Text
+--
I got married when I was 27, which isn’t young but isn’t old. We had JP when I was 33, which again isn’t young (my mother was 21 when she had my older brother) but isn’t particularly old, either. Getting my ex pregnant didn’t prove difficult, the pregnancy was normal, and the delivery was routine (if any birth can be described that way). So, bear in mind that I am aware that I have no room to express the opinion that I am about to express.
Here’s the thing: these women are all extremely successful career women; some of them have husbands who already have children, or who didn’t really want children. They have lives. They traveled and worked through their twenties and their thirties and even their forties. Yet now, somehow, when some women are plotting their retirement and harassing their children about grandchildren, now, a baby has become a pressing life priority. They would be “devastated” if the thousands of dollars they are spending on invasive, risky procedures don’t succeed in bringing them a child for whom they will need to attend his or her college graduation with the assistance of a walker.
+--
The request
In the text, how old was the writer's mother when she had the writer's older brother?

[Rows showing where targets appear]
+--
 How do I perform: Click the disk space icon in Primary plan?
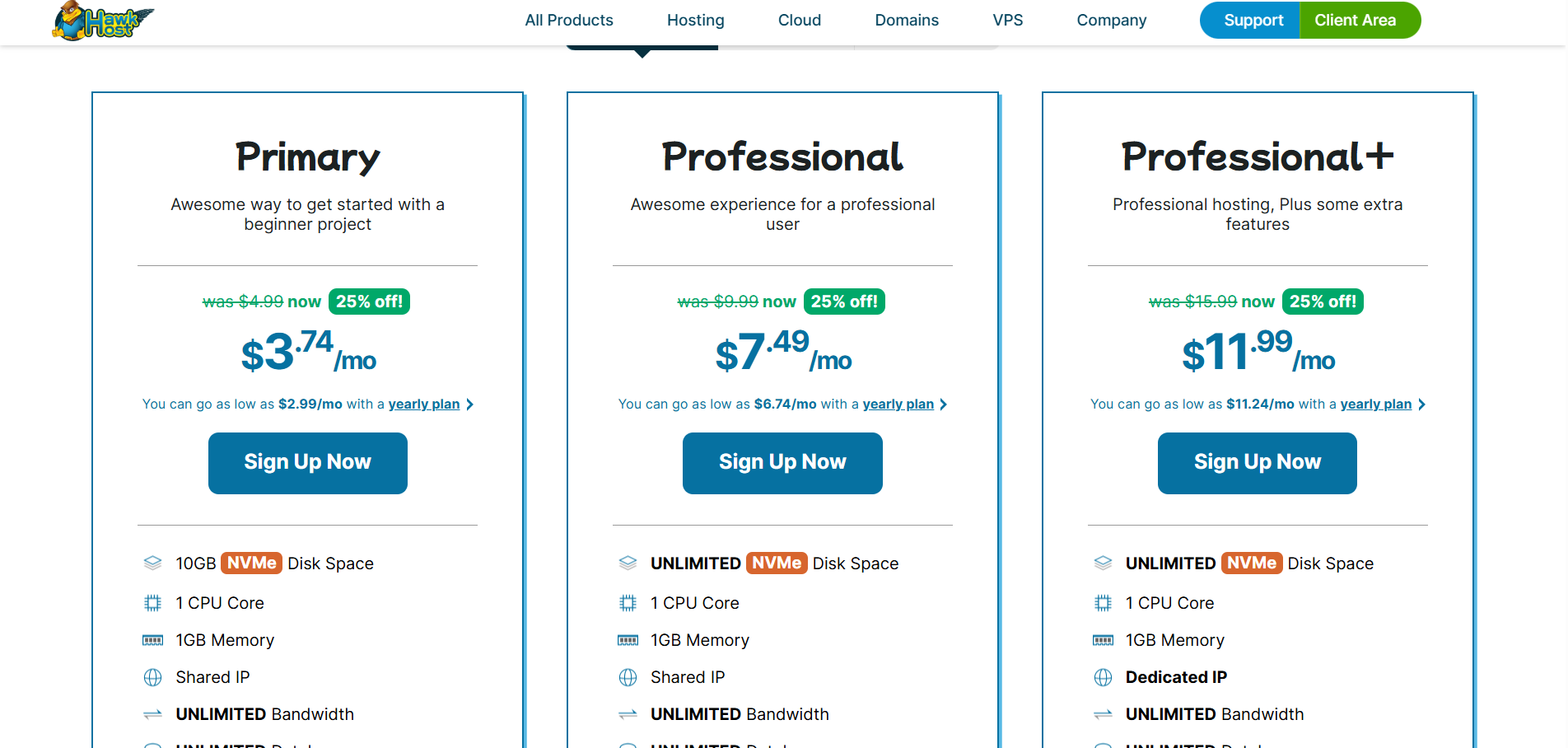pos(153,563)
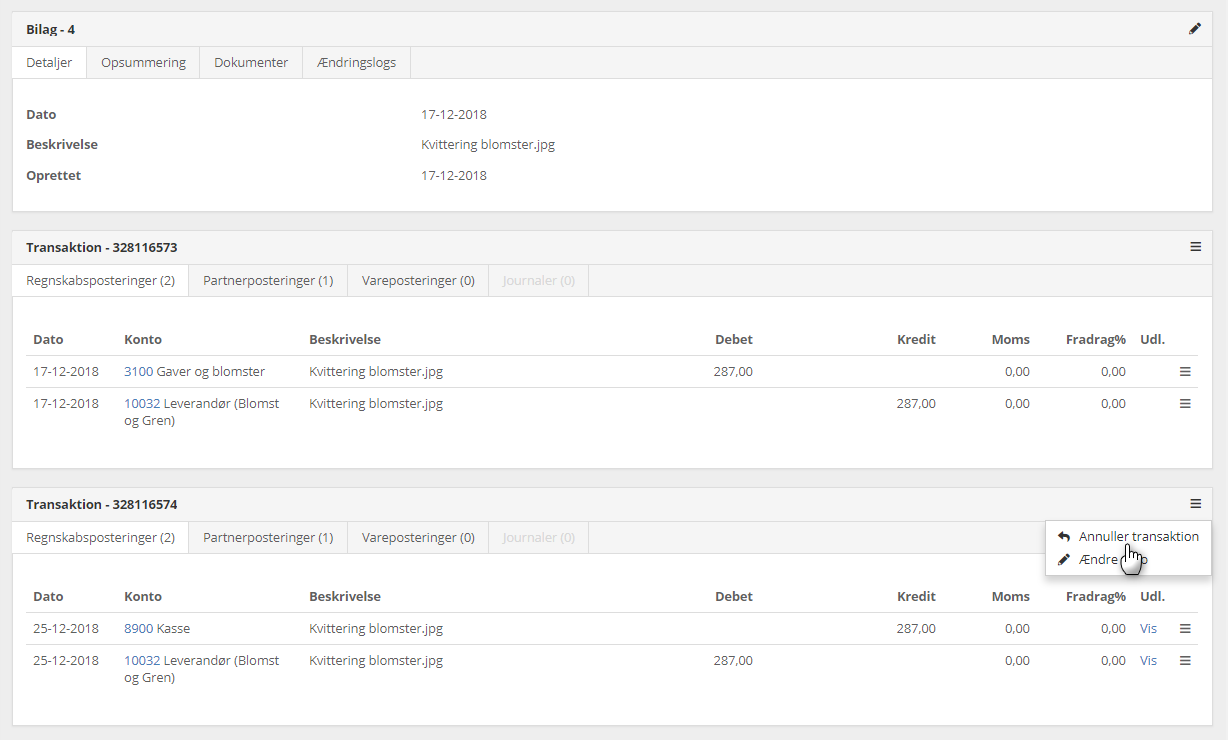The image size is (1228, 740).
Task: Open row menu for 8900 Kasse posting
Action: 1185,629
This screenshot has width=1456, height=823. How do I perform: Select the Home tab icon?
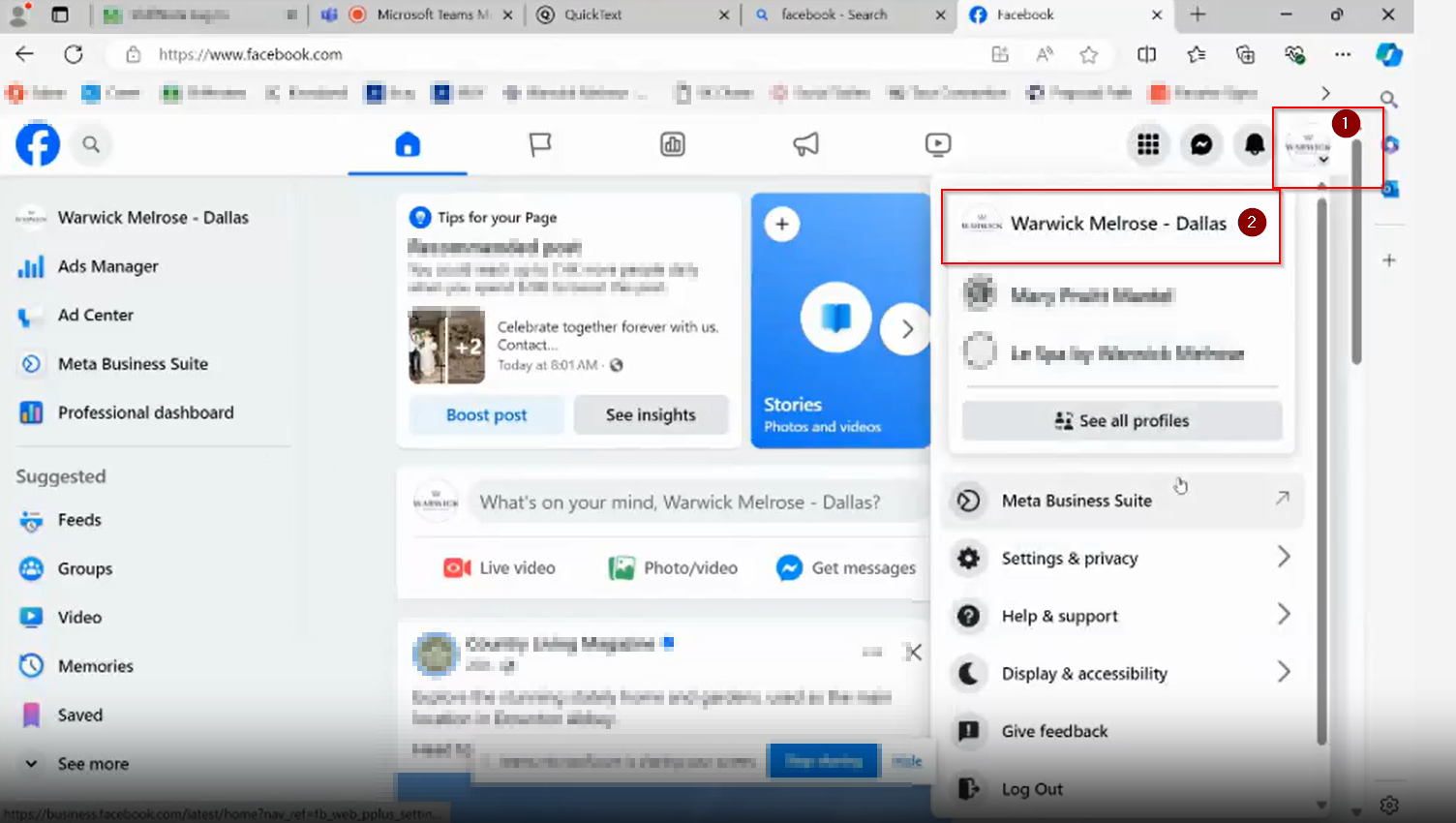pos(407,144)
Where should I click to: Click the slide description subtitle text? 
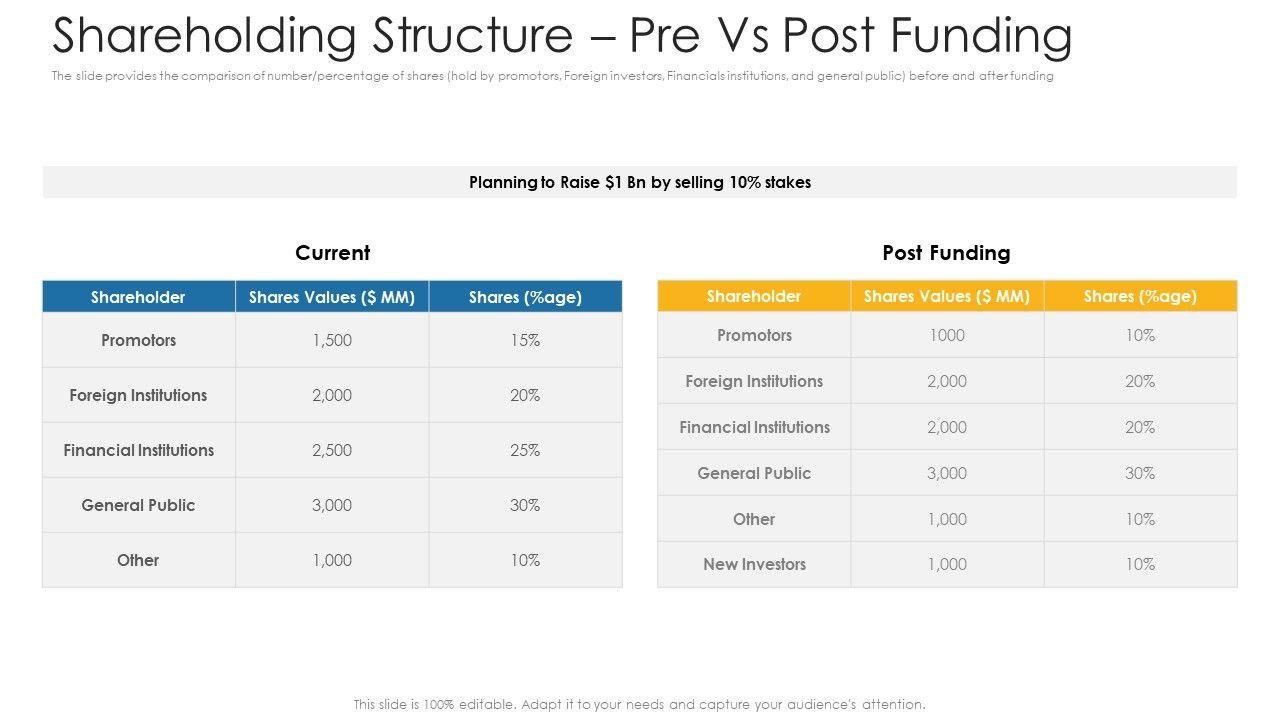coord(552,76)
+--
Exercise response
21